ABDEL-KAFI v. CITICORP MORTG., INC., 98-CV-1787.

Decision Date03 May 2001
Docket NumberNo. 98-CV-1787.,98-CV-1787.
Citation772 A.2d 802
PartiesMohammed ABDEL-KAFI, Appellant, v. CITICORP MORTGAGE, INC., Appellee.
CourtD.C. Court of Appeals

Bernard A. Gray, Sr., Washington, DC, for appellant.

Mitchell B. Weitzman, Washington, DC, for appellee.

Before WAGNER, Chief Judge, and STEADMAN and REID, Associate Judges.

STEADMAN, Associate Judge:

Appellant defaulted on a loan secured by a deed of trust on a condominium apartment at 2301 Connecticut Avenue, N.W. (Unit # 8A). Appellee (the "Lender")1 held a foreclosure sale and successfully bid on the property. It then brought an action in the Landlord and Tenant branch to evict appellant from the property. Appellant appeals the grant of judgment of possession to the Lender. He asserts that the foreclosure sale was invalid because the notice of foreclosure: 1) was not sent to the proper address; and, 2) contained the wrong date as of which the cure amount was calculated. We agree with appellant's first argument.2 D.C.Code § 45-715(b) provides that no foreclosure sale under a deed of trust "may take place" unless notice of the sale is given to the owner of the encumbered property "at his last known address." In addition to information concerning the sale, the notice in the case of a residential mortgage must include the amount required to cure the default, Bank-Fund Staff Fed. Credit Union v. Cuellar, 639 A.2d 561, 568-69 (D.C.1994), and the mortgage debtor may reinstate the loan at any time prior to five days before the foreclosure sale, see § 45-715.1. See also P. Pearlstein, REAL ESTATE PRACTICE IN THE DISTRICT OF COLUMBIA, MARYLAND AND VIRGINIA, Vol. I, at 5-17 to 5-18 (May 1995).

### LISTED ENTRIES

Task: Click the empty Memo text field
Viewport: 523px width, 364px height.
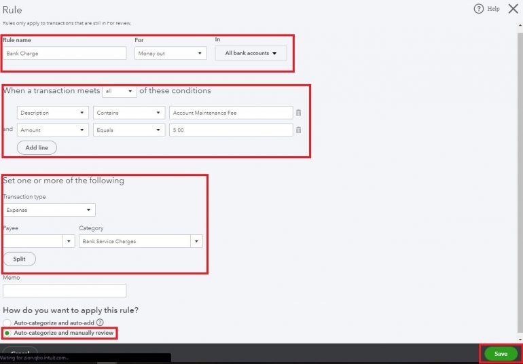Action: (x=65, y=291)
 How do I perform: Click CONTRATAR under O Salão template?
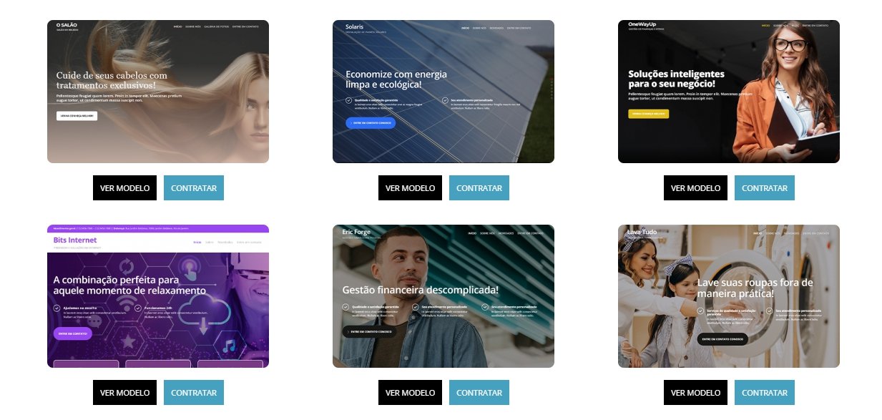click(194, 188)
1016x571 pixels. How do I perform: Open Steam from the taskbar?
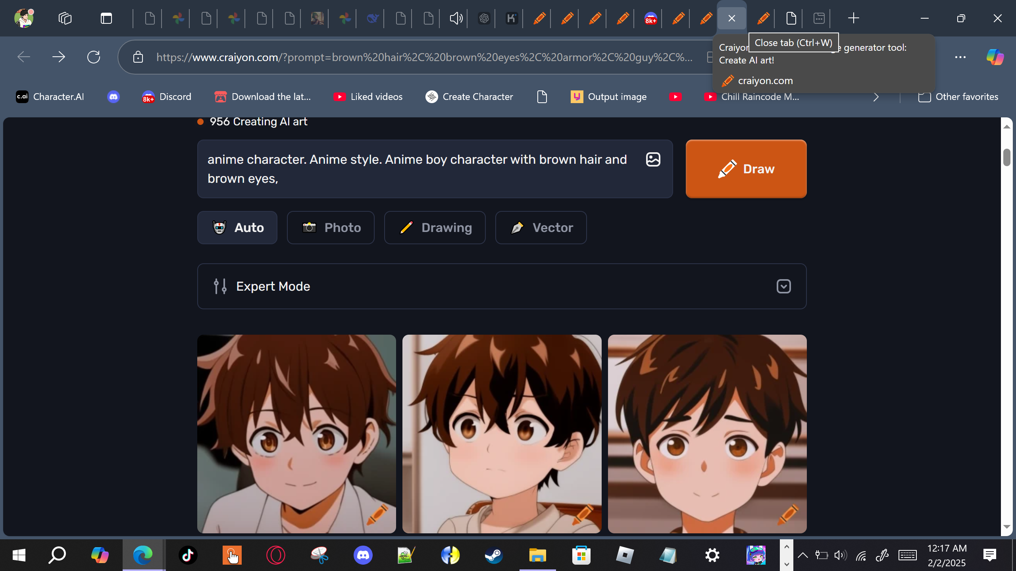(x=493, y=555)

--

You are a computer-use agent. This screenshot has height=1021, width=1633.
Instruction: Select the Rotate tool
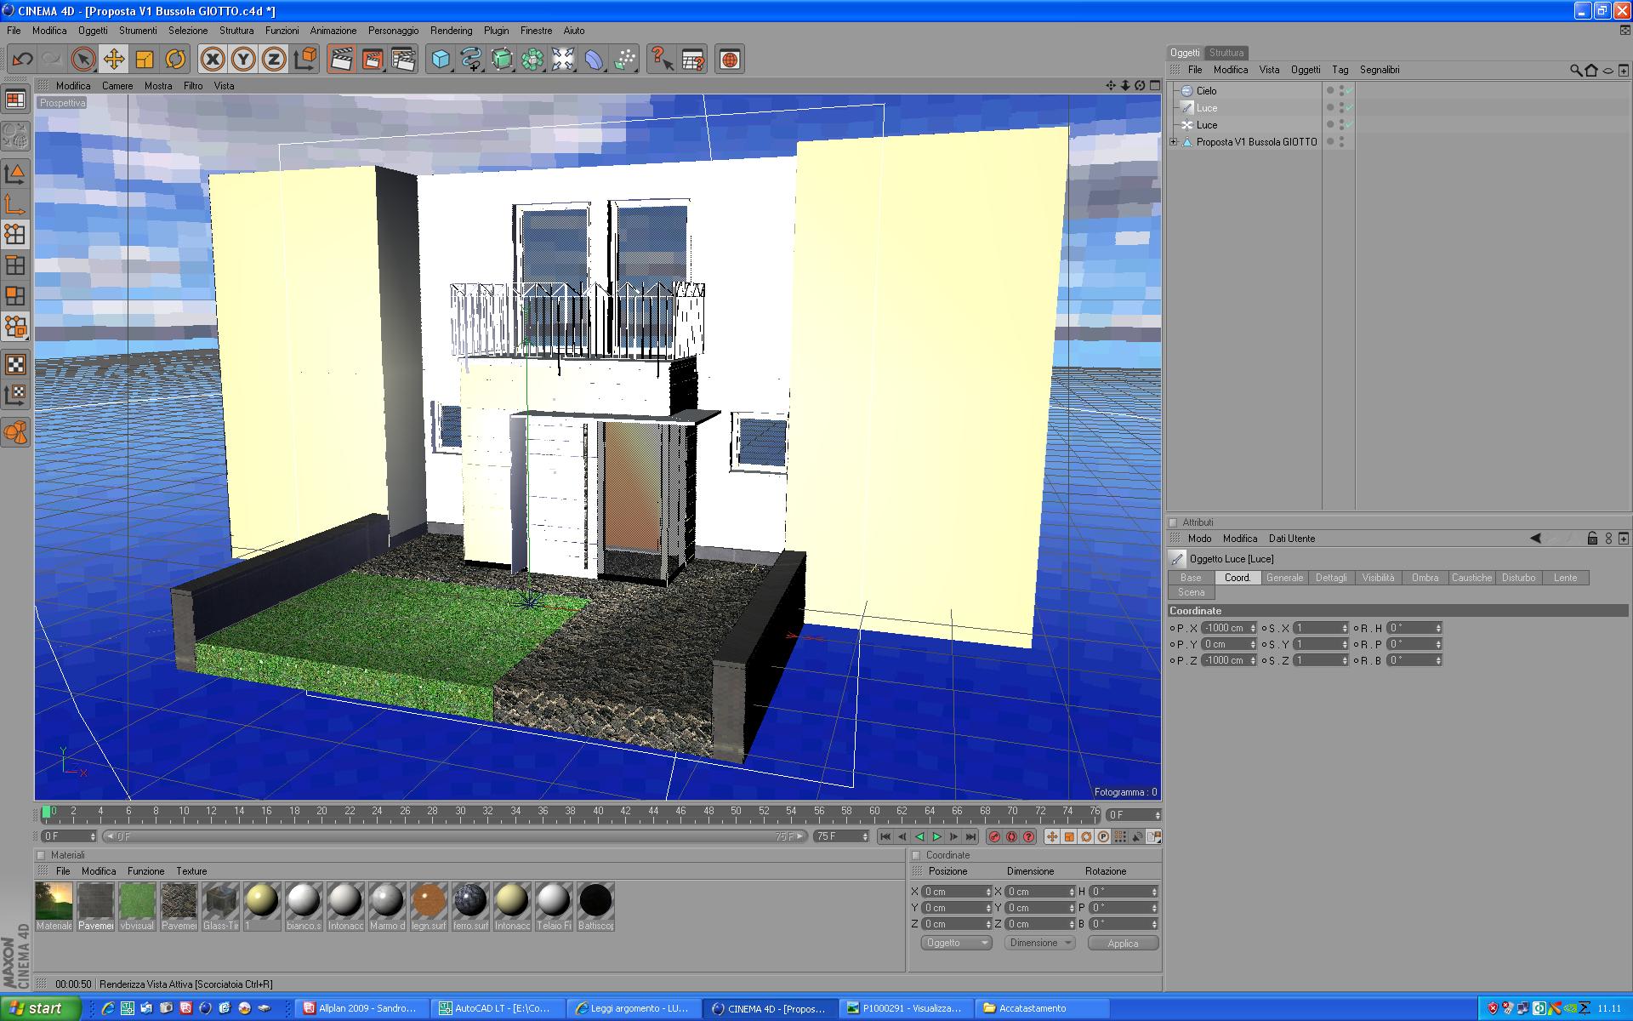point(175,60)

### TASKS AND EXERCISES
**1.** According to the court opinion, where is the condominium apartment that secured the loan?
**2.** Reproduce the court opinion word for word, everything from "Bernard A. Gray, Sr., Washington, DC, for" down to "REID, Associate Judges.".

### IN RESPONSE
**1.** 2301 Connecticut Avenue, N.W. (Unit # 8A)

**2.**
Bernard A. Gray, Sr., Washington, DC, for appellant.

Mitchell B. Weitzman, Washington, DC, for appellee.

Before WAGNER, Chief Judge, and STEADMAN and REID, Associate Judges.